PROMPT
Return exactly the lines of the records below, starting at the line that contains "You are a computer-use" and ending at the line that contains "Instruction: Click the", with both of those lines kept.

EXTRACTED MATERIAL
▬▬▬▬▬▬▬▬▬▬
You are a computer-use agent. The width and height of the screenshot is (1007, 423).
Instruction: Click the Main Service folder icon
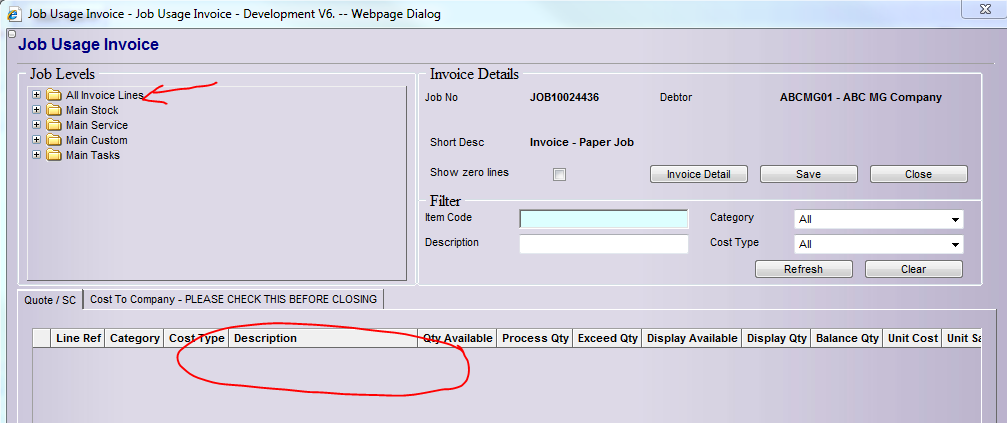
▬▬▬▬▬▬▬▬▬▬
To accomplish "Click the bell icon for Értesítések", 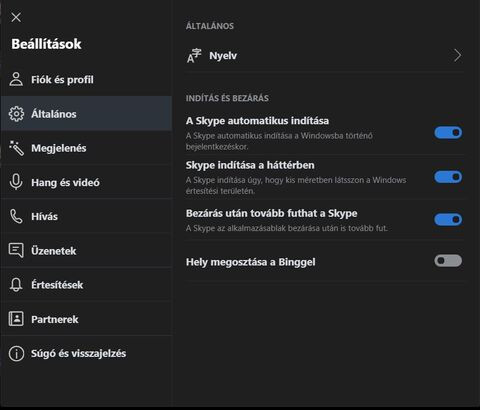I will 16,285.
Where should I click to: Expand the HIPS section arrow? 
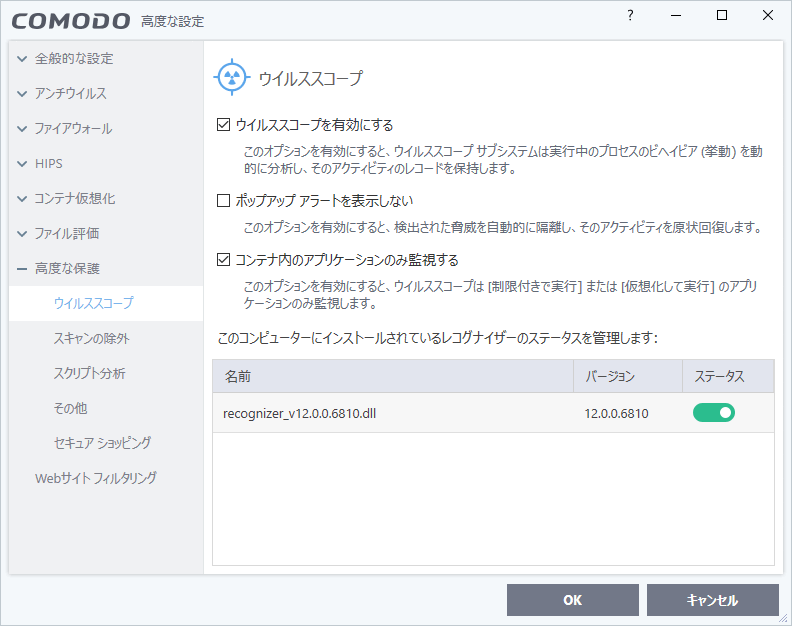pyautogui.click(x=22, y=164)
▬▬▬▬▬▬▬▬▬▬
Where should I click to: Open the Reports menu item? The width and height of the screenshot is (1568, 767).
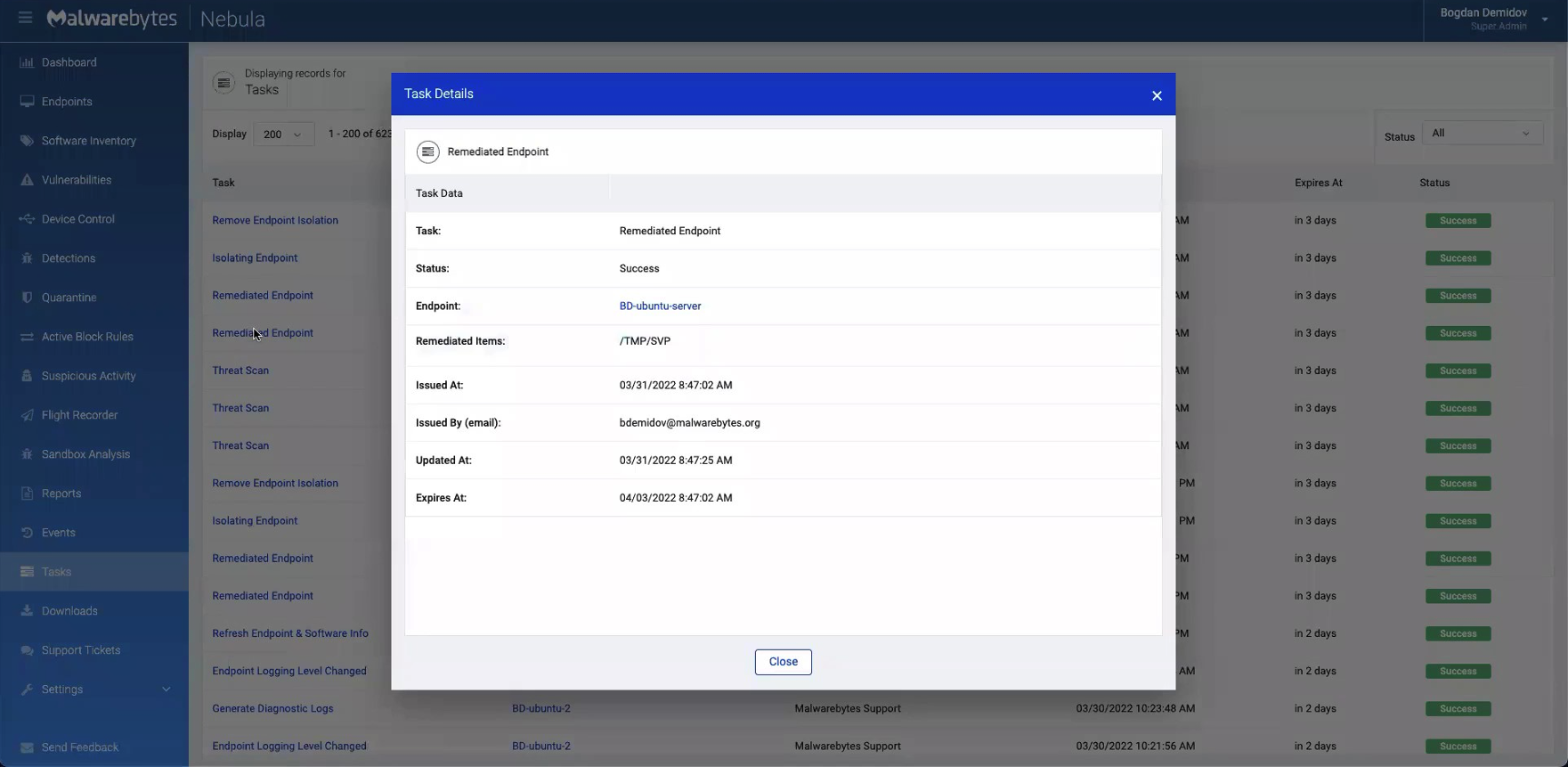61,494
▬▬▬▬▬▬▬▬▬▬
OUTPUT FOR THIS EXERCISE
You are a computer-use agent. The width and height of the screenshot is (1007, 423).
Instruction: Click the Main Service folder icon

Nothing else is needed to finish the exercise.